Take the material below and output exactly the run of lines from the one containing "Task: Tap the arrow next to price ¥28.8" down to the one containing "Given: Click the include", with both included.

(DATA EXTRACT Opens)

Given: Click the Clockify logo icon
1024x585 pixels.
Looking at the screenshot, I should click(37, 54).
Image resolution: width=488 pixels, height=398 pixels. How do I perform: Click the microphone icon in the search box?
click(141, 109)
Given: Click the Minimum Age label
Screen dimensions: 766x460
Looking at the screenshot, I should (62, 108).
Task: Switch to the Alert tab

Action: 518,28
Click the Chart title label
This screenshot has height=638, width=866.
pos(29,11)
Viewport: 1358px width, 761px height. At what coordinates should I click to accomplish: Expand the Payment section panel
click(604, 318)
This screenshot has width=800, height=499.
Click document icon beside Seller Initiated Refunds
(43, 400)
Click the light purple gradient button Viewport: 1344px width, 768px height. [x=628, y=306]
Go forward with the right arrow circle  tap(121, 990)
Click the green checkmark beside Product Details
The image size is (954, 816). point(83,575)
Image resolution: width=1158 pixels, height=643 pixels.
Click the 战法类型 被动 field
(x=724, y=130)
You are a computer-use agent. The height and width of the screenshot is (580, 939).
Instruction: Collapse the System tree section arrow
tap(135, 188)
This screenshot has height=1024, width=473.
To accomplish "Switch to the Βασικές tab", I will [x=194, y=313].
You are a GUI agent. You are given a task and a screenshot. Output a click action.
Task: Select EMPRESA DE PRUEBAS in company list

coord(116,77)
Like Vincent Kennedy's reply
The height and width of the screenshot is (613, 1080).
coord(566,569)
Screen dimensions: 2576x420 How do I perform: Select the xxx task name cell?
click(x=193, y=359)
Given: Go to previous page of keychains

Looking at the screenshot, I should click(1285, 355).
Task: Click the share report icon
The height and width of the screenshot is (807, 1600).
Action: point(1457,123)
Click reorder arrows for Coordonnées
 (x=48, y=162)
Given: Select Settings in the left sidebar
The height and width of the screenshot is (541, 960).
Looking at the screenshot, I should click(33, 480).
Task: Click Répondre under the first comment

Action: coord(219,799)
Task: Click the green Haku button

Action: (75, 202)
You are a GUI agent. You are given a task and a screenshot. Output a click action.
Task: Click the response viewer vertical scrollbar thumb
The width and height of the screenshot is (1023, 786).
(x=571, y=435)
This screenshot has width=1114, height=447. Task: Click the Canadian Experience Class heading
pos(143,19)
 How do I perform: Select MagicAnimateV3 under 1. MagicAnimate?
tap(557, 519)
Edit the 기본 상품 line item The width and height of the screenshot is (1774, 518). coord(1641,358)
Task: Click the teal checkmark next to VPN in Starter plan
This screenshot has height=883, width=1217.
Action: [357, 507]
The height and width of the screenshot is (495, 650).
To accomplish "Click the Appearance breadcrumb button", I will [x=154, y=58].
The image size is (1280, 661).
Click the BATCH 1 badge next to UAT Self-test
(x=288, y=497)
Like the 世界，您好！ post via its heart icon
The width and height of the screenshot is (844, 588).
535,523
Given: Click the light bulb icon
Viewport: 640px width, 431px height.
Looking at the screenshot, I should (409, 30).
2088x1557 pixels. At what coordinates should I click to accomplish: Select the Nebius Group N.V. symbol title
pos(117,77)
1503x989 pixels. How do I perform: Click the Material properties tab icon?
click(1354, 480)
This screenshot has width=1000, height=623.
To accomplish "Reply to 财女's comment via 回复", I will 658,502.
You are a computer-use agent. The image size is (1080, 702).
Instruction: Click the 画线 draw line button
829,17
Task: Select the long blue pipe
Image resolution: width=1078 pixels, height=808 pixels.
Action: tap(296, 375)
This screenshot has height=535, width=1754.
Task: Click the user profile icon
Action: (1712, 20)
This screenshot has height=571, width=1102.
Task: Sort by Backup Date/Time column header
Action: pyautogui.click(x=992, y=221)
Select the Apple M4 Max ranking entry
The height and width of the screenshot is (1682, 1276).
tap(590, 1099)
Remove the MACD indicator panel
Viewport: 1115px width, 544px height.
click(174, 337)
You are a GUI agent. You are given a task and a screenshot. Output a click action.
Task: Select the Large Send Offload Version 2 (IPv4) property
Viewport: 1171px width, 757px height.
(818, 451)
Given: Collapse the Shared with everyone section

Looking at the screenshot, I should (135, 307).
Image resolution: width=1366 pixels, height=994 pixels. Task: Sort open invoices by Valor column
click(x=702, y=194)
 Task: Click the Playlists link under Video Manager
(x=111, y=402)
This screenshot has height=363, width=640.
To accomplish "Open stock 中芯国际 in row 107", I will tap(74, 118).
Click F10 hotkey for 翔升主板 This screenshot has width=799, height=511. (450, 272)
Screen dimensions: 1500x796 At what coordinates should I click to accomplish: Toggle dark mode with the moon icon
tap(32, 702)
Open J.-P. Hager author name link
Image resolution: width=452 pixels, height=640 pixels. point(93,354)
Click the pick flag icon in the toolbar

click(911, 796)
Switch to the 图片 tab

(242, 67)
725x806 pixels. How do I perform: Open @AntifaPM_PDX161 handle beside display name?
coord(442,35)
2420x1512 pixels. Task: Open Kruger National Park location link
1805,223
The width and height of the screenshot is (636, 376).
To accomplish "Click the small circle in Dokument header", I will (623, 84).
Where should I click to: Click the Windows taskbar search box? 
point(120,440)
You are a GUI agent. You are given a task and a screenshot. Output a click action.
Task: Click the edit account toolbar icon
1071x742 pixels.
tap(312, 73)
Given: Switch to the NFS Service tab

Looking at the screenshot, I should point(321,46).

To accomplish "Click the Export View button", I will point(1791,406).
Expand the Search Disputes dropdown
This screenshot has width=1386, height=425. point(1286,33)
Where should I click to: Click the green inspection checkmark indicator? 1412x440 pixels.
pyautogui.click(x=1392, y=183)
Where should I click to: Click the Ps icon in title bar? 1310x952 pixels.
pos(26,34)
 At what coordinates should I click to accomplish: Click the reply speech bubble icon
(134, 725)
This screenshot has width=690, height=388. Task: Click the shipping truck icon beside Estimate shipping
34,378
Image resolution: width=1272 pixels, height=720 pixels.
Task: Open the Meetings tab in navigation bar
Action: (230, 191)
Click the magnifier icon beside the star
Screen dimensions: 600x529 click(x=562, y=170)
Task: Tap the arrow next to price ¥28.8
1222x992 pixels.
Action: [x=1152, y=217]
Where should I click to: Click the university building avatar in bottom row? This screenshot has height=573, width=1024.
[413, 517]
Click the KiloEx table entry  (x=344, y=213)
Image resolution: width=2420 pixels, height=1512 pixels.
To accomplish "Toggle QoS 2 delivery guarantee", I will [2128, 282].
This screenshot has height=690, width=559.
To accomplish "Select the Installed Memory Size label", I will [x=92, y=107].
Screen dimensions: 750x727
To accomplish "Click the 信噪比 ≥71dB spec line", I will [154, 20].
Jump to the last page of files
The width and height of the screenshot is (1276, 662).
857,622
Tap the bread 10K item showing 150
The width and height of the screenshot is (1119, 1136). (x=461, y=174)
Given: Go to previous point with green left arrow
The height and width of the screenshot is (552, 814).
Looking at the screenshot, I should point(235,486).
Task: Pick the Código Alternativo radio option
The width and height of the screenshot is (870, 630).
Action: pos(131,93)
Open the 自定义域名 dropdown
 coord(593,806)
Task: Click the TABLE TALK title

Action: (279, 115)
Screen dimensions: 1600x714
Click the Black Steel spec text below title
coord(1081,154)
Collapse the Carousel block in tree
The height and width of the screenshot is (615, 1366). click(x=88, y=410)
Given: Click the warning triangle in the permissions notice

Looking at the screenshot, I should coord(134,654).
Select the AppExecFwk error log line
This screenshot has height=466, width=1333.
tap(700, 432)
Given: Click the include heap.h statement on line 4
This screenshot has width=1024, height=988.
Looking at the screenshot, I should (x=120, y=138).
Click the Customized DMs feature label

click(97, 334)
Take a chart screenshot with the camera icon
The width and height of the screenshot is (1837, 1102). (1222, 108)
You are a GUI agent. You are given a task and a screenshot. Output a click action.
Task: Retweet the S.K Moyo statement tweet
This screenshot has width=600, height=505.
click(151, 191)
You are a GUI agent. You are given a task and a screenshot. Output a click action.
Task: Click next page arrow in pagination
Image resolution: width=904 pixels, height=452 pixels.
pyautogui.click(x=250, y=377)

(DATA EXTRACT Closes)

> **ANSWER AREA**:
Task: Tap the arrow next to price ¥28.8
1222x992 pixels.
Action: [x=1152, y=217]
Where should I click to: Click the university building avatar in bottom row? This screenshot has height=573, width=1024.
[413, 517]
Click the KiloEx table entry  (x=344, y=213)
Image resolution: width=2420 pixels, height=1512 pixels.
To accomplish "Toggle QoS 2 delivery guarantee", I will [2128, 282].
This screenshot has height=690, width=559.
To accomplish "Select the Installed Memory Size label", I will [x=92, y=107].
Screen dimensions: 750x727
To accomplish "Click the 信噪比 ≥71dB spec line", I will [154, 20].
Jump to the last page of files
The width and height of the screenshot is (1276, 662).
857,622
Tap the bread 10K item showing 150
The width and height of the screenshot is (1119, 1136). (x=461, y=174)
Given: Go to previous point with green left arrow
The height and width of the screenshot is (552, 814).
Looking at the screenshot, I should point(235,486).
Task: Pick the Código Alternativo radio option
The width and height of the screenshot is (870, 630).
Action: pos(131,93)
Open the 自定义域名 dropdown
 coord(593,806)
Task: Click the TABLE TALK title

Action: (279, 115)
Screen dimensions: 1600x714
Click the Black Steel spec text below title
coord(1081,154)
Collapse the Carousel block in tree
The height and width of the screenshot is (615, 1366). click(x=88, y=410)
Given: Click the warning triangle in the permissions notice

Looking at the screenshot, I should coord(134,654).
Select the AppExecFwk error log line
This screenshot has height=466, width=1333.
tap(700, 432)
Given: Click the include heap.h statement on line 4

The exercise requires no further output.